Some interesting Approaches here, but it seems to me it would be simpler to parse the output of findstr with the /V switch and perform conditional checks on the first token token to determine if the line corresponds to the desired ranges - unless the intent is specifically to to support Regex expressions.

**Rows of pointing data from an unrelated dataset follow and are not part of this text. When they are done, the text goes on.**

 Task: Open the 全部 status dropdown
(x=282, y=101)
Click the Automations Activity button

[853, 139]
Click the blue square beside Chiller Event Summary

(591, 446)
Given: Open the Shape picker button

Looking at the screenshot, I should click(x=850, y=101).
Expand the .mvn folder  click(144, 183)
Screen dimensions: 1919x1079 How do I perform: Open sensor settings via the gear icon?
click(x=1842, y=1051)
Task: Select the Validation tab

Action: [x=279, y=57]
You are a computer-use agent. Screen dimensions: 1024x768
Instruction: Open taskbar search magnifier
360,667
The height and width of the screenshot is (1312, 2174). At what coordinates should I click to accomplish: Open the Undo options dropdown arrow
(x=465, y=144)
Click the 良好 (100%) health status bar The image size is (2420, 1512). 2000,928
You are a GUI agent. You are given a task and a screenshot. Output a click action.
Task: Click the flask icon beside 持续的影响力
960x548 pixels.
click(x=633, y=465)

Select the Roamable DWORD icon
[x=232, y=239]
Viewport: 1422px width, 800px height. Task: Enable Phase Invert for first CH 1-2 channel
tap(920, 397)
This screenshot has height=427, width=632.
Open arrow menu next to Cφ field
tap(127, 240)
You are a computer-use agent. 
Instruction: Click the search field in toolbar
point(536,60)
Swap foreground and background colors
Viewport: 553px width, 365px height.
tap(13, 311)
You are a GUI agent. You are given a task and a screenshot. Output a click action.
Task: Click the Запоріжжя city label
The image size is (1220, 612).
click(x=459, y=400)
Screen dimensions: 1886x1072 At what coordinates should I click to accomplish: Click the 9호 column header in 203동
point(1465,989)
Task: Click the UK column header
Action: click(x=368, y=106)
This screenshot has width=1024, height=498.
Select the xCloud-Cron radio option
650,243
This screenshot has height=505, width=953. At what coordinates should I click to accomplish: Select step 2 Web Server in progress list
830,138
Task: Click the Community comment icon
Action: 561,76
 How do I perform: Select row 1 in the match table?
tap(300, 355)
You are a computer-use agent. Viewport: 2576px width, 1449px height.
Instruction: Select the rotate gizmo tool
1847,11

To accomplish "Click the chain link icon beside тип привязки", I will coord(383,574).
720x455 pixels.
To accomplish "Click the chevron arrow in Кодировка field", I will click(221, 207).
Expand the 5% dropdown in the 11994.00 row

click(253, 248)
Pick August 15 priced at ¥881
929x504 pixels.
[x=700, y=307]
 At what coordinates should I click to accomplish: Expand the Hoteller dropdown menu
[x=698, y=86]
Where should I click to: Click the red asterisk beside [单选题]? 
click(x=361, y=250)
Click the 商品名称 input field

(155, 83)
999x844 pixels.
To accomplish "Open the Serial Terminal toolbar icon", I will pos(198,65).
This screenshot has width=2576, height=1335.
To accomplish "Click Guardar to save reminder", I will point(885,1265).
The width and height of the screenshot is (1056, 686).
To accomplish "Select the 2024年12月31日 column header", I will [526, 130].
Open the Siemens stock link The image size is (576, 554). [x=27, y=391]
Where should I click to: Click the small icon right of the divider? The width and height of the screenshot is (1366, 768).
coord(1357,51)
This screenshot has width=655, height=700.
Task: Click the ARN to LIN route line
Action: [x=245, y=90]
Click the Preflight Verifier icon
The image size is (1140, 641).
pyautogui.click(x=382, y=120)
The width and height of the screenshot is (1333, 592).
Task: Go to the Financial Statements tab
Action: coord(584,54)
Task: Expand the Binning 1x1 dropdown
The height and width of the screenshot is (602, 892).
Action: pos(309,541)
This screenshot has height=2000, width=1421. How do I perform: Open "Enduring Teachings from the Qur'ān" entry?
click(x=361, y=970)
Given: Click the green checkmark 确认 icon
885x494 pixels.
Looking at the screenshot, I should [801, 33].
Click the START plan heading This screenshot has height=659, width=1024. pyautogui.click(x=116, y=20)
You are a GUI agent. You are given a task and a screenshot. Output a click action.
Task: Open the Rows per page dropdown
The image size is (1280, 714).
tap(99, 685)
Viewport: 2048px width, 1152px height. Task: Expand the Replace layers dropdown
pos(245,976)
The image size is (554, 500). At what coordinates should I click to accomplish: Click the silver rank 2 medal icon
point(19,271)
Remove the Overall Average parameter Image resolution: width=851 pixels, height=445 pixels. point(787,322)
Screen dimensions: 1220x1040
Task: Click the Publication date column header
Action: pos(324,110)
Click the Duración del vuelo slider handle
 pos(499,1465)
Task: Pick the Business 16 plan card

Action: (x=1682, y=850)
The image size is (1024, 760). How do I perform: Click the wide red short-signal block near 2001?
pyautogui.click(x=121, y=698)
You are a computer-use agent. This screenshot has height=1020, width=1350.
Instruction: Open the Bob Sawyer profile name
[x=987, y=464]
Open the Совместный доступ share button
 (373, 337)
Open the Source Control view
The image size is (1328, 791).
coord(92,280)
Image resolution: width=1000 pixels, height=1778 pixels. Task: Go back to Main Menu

Mmmm... In such a case a more efficient way would be to use the method explained at this thread in order to test if a value is between several ranges in a fast way:

Code: Select all

@echo off
setlocal EnableDelayedExpansion

::Usage: %0 file list,of,comma,separated,ranges

rem Get the list of ranges and assemble the testing expression
set "ranges=%*"
set "ranges=!ranges:%1 =!"
set "expr=1"
for %%b in (%ranges%) do (
   for /F "tokens=1,2 delims=-" %%c in ("%%b") do (
      if "%%d" equ "" (
         rem Individual value: multiply previous expr by direct subtract
         set "expr=!expr!*(%%c-n)"
      ) else (
         rem Range value pair: use range expression at this point, then continue
         set "expr=!expr!,a=r,r=0,b=(%%c-n)*(n-%%d),r=(b-1)/b*a"
      )
   )
)

rem Process file lines
for /F "tokens=1* delims=:" %%a in ('findstr /N "^" "%~1"') do (
   set /A "n=%%a, r=%expr%" 2> NUL
   if !r! equ 0 echo(%%b
)

Although I think that the fun part is to generate the regex-es!

Antonio

[shodan]

Thanks Aacini !
That looks like exactly what I needed.

T3RRY,
I am curious if the pipe of two finstr command ends up being faster than doing the filtering with this method.
Assuming we only need a few hundred lines out of say 10000 lines input text ?